What are the lines from the one containing "Image resolution: width=828" through the one containing "click(x=163, y=46)" in the listing below? Copy them down exactly, with no others.

▽

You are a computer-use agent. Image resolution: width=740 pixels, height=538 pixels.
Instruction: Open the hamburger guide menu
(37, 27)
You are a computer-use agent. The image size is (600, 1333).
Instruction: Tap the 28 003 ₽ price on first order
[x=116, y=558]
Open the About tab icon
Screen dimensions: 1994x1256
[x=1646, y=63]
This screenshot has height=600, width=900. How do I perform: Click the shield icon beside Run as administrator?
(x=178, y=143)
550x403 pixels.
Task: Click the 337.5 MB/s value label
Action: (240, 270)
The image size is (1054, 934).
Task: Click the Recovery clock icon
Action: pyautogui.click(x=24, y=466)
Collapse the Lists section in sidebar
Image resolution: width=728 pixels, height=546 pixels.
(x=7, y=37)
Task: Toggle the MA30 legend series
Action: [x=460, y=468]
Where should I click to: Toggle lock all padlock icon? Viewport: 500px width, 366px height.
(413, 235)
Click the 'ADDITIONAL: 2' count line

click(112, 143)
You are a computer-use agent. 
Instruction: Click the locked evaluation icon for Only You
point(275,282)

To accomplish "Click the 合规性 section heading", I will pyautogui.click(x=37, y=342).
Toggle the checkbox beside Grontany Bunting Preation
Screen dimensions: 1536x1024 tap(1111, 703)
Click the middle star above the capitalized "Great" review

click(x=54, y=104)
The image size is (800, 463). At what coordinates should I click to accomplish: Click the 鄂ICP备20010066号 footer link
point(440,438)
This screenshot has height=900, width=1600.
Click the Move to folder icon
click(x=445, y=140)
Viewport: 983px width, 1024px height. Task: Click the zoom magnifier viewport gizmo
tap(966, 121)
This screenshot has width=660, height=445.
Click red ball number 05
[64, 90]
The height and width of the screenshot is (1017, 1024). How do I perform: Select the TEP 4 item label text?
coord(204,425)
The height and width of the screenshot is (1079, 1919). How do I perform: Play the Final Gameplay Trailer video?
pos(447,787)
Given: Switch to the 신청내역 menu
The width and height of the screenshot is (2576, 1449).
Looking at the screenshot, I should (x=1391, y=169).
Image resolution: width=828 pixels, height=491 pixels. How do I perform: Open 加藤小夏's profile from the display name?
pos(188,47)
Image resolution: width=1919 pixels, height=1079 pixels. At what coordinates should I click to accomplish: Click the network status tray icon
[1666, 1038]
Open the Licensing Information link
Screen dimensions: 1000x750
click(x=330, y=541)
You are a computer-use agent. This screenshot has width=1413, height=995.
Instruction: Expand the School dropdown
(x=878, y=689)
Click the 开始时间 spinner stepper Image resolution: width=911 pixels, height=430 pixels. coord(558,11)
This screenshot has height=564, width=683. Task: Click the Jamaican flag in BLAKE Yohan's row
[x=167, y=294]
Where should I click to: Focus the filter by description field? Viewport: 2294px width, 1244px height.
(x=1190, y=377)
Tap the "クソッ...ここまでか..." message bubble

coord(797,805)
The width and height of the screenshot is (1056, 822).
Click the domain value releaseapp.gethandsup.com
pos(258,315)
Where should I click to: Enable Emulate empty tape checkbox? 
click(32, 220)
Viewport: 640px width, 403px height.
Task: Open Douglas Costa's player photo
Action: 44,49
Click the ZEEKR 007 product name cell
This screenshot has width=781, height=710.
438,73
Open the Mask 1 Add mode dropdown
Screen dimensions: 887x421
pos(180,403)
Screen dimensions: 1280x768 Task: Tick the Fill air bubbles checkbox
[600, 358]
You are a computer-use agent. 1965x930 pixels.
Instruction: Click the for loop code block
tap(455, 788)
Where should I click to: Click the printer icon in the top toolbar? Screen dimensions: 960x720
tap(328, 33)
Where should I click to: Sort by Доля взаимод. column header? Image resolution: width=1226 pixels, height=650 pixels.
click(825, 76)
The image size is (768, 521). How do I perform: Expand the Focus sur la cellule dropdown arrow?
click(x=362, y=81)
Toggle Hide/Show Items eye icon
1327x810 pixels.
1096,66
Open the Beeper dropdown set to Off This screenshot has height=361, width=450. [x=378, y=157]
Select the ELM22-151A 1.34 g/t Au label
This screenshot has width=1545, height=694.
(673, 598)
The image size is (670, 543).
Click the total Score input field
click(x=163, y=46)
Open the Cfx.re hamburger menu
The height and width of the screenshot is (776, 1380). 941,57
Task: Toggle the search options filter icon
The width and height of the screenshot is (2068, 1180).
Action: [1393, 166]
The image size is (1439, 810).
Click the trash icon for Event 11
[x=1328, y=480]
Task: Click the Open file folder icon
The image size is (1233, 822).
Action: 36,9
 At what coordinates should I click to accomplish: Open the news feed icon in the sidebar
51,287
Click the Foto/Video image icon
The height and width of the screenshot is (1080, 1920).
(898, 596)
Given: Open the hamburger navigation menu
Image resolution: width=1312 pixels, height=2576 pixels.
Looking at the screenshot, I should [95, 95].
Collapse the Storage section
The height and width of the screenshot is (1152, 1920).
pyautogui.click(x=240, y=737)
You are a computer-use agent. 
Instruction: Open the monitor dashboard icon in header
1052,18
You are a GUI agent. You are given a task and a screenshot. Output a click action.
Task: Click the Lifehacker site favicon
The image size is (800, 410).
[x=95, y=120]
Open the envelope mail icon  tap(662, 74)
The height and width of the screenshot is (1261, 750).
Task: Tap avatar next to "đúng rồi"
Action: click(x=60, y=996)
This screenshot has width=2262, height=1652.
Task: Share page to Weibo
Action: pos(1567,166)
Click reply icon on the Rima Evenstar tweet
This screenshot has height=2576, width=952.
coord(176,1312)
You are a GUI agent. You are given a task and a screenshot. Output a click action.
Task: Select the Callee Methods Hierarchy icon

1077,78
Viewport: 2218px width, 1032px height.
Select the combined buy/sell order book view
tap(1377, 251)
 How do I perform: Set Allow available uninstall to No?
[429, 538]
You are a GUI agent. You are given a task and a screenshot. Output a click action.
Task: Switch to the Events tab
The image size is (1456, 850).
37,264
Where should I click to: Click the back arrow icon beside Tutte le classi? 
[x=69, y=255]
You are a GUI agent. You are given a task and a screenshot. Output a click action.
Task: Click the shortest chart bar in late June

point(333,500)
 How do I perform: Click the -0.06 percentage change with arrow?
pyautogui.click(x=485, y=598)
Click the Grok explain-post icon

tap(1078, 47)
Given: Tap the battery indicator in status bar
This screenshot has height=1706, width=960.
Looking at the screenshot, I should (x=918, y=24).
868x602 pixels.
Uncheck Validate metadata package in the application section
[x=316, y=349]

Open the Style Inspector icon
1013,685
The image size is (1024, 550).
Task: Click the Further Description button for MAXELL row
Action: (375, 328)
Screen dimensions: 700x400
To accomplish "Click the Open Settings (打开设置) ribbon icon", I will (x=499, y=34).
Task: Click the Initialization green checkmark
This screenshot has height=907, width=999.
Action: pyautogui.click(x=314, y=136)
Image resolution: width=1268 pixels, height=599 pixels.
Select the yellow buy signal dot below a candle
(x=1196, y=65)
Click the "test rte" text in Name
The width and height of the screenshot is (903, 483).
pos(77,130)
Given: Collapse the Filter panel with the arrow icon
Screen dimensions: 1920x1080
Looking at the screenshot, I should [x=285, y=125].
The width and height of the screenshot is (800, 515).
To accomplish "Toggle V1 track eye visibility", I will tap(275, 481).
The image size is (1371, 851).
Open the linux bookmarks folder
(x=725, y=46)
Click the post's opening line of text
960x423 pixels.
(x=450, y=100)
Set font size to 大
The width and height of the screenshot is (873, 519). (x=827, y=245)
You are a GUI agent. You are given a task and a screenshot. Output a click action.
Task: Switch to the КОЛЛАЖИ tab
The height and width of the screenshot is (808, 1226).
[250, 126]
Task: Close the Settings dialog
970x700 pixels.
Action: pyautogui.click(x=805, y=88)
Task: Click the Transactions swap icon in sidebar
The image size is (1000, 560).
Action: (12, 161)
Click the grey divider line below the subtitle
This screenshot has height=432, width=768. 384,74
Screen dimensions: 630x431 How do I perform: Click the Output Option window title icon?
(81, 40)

△

**Solution for this problem**
Image resolution: width=828 pixels, height=491 pixels. How do I perform: Open 加藤小夏's profile from the display name?
pos(188,47)
Image resolution: width=1919 pixels, height=1079 pixels. At what coordinates should I click to accomplish: Click the network status tray icon
[1666, 1038]
Open the Licensing Information link
Screen dimensions: 1000x750
click(x=330, y=541)
You are a computer-use agent. This screenshot has width=1413, height=995.
Instruction: Expand the School dropdown
(x=878, y=689)
Click the 开始时间 spinner stepper Image resolution: width=911 pixels, height=430 pixels. coord(558,11)
This screenshot has height=564, width=683. Task: Click the Jamaican flag in BLAKE Yohan's row
[x=167, y=294]
Where should I click to: Focus the filter by description field? Viewport: 2294px width, 1244px height.
(x=1190, y=377)
Tap the "クソッ...ここまでか..." message bubble

coord(797,805)
The width and height of the screenshot is (1056, 822).
Click the domain value releaseapp.gethandsup.com
pos(258,315)
Where should I click to: Enable Emulate empty tape checkbox? 
click(32, 220)
Viewport: 640px width, 403px height.
Task: Open Douglas Costa's player photo
Action: 44,49
Click the ZEEKR 007 product name cell
This screenshot has width=781, height=710.
438,73
Open the Mask 1 Add mode dropdown
Screen dimensions: 887x421
pos(180,403)
Screen dimensions: 1280x768 Task: Tick the Fill air bubbles checkbox
[600, 358]
You are a computer-use agent. 1965x930 pixels.
Instruction: Click the for loop code block
tap(455, 788)
Where should I click to: Click the printer icon in the top toolbar? Screen dimensions: 960x720
tap(328, 33)
Where should I click to: Sort by Доля взаимод. column header? Image resolution: width=1226 pixels, height=650 pixels.
click(825, 76)
The image size is (768, 521). How do I perform: Expand the Focus sur la cellule dropdown arrow?
click(x=362, y=81)
Toggle Hide/Show Items eye icon
1327x810 pixels.
1096,66
Open the Beeper dropdown set to Off This screenshot has height=361, width=450. [x=378, y=157]
Select the ELM22-151A 1.34 g/t Au label
This screenshot has width=1545, height=694.
(673, 598)
The image size is (670, 543).
Click the total Score input field
click(x=163, y=46)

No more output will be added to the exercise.